- Born: 1957 Rhondda, Wales
- Occupations: Academic, author, consultant
- Website: http://www.cardiff.ac.uk/carbs/faculty/beynon-daviesp/index.html

= Paul Beynon-Davies =

British academic and writer

Paul Beynon-Davies (born 1957) is a British academic, author and consultant.

==Biography==
Born in Rhondda, Wales, he received his Bachelor of Science in Economics and Social Science and PhD in Computing from the University of Wales College, Cardiff.

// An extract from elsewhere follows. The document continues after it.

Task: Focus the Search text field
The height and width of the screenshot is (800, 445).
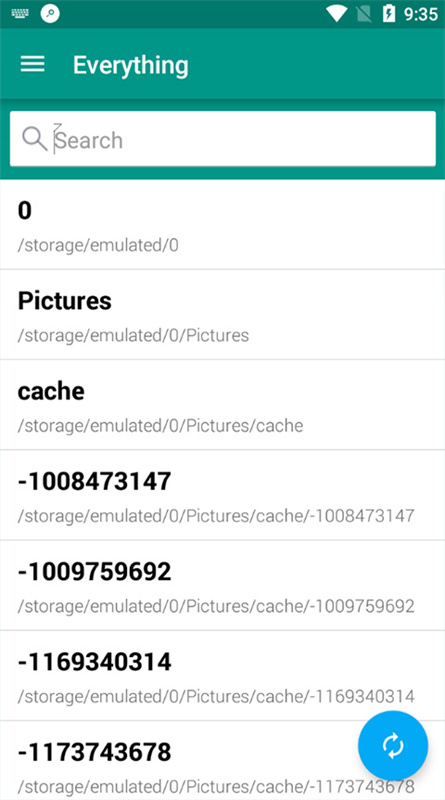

Before taking up an academic post, he worked for several years in the UK as a computer programmer and business analyst, in both the public and private sectors. He entered academia in the mid-1980s and has held positions at the University of Glamorgan, Swansea University and most recently Cardiff University.
His inter-disciplinary interests began with this PhD thesis, which considered the application of computing in ethnography.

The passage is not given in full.